Word and element location data
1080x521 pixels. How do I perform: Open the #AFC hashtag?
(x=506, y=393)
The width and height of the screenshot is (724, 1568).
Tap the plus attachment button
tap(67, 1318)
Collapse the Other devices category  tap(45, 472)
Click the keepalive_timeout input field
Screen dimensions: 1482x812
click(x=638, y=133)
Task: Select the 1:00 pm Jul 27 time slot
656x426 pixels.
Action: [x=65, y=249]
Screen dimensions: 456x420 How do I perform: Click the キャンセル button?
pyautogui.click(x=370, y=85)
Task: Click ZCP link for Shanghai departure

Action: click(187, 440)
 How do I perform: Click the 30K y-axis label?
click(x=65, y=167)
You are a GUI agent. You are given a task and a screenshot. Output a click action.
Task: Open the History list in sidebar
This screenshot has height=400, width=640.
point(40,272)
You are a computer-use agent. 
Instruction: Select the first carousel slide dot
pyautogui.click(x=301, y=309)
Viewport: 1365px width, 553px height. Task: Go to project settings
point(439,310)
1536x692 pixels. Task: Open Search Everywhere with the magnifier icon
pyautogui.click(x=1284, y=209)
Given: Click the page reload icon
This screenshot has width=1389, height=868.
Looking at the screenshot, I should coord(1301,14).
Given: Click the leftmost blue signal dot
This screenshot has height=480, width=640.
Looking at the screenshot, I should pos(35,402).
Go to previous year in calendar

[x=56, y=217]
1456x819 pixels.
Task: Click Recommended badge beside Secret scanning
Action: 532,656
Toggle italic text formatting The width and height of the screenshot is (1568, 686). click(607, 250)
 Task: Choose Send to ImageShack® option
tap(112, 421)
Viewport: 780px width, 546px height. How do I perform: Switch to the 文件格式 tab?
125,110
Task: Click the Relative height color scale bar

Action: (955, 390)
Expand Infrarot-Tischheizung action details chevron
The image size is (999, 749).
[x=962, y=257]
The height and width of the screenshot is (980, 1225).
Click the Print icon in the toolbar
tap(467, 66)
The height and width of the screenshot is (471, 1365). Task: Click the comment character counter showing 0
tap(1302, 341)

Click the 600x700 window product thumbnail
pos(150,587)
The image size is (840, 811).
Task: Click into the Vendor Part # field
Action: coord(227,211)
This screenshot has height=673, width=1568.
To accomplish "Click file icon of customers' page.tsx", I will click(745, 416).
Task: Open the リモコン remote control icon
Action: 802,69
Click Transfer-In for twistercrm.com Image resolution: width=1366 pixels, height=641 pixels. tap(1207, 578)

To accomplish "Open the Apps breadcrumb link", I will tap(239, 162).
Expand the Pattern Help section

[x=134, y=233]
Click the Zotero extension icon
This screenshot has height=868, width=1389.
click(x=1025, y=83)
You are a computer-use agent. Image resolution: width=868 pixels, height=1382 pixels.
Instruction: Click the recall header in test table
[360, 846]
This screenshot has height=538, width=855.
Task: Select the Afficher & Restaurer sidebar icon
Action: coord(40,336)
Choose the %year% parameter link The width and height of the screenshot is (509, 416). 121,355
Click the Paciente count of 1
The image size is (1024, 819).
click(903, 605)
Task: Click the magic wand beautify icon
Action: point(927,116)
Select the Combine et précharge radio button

Exercise instructions
Please edit the rows above so that "Screen dimensions" becomes "Screen size" wherever it appears, and keep everything else the same.

Correct response
1080x521 pixels. How do I perform: Open the #AFC hashtag?
(x=506, y=393)
The width and height of the screenshot is (724, 1568).
Tap the plus attachment button
tap(67, 1318)
Collapse the Other devices category  tap(45, 472)
Click the keepalive_timeout input field
Screen size: 1482x812
click(x=638, y=133)
Task: Select the 1:00 pm Jul 27 time slot
656x426 pixels.
Action: [x=65, y=249]
Screen size: 456x420 How do I perform: Click the キャンセル button?
pyautogui.click(x=370, y=85)
Task: Click ZCP link for Shanghai departure

Action: click(187, 440)
 How do I perform: Click the 30K y-axis label?
click(x=65, y=167)
You are a GUI agent. You are given a task and a screenshot. Output a click action.
Task: Open the History list in sidebar
This screenshot has height=400, width=640.
point(40,272)
You are a computer-use agent. 
Instruction: Select the first carousel slide dot
pyautogui.click(x=301, y=309)
Viewport: 1365px width, 553px height. Task: Go to project settings
point(439,310)
1536x692 pixels. Task: Open Search Everywhere with the magnifier icon
pyautogui.click(x=1284, y=209)
Given: Click the page reload icon
This screenshot has width=1389, height=868.
Looking at the screenshot, I should coord(1301,14).
Given: Click the leftmost blue signal dot
This screenshot has height=480, width=640.
Looking at the screenshot, I should pos(35,402).
Go to previous year in calendar

[x=56, y=217]
1456x819 pixels.
Task: Click Recommended badge beside Secret scanning
Action: 532,656
Toggle italic text formatting The width and height of the screenshot is (1568, 686). click(607, 250)
 Task: Choose Send to ImageShack® option
tap(112, 421)
Viewport: 780px width, 546px height. How do I perform: Switch to the 文件格式 tab?
125,110
Task: Click the Relative height color scale bar

Action: (955, 390)
Expand Infrarot-Tischheizung action details chevron
The image size is (999, 749).
[x=962, y=257]
The height and width of the screenshot is (980, 1225).
Click the Print icon in the toolbar
tap(467, 66)
The height and width of the screenshot is (471, 1365). Task: Click the comment character counter showing 0
tap(1302, 341)

Click the 600x700 window product thumbnail
pos(150,587)
The image size is (840, 811).
Task: Click into the Vendor Part # field
Action: coord(227,211)
This screenshot has height=673, width=1568.
To accomplish "Click file icon of customers' page.tsx", I will click(745, 416).
Task: Open the リモコン remote control icon
Action: 802,69
Click Transfer-In for twistercrm.com Image resolution: width=1366 pixels, height=641 pixels. tap(1207, 578)

To accomplish "Open the Apps breadcrumb link", I will tap(239, 162).
Expand the Pattern Help section

[x=134, y=233]
Click the Zotero extension icon
This screenshot has height=868, width=1389.
click(x=1025, y=83)
You are a computer-use agent. Image resolution: width=868 pixels, height=1382 pixels.
Instruction: Click the recall header in test table
[360, 846]
This screenshot has height=538, width=855.
Task: Select the Afficher & Restaurer sidebar icon
Action: coord(40,336)
Choose the %year% parameter link The width and height of the screenshot is (509, 416). 121,355
Click the Paciente count of 1
The image size is (1024, 819).
click(903, 605)
Task: Click the magic wand beautify icon
Action: point(927,116)
Select the Combine et précharge radio button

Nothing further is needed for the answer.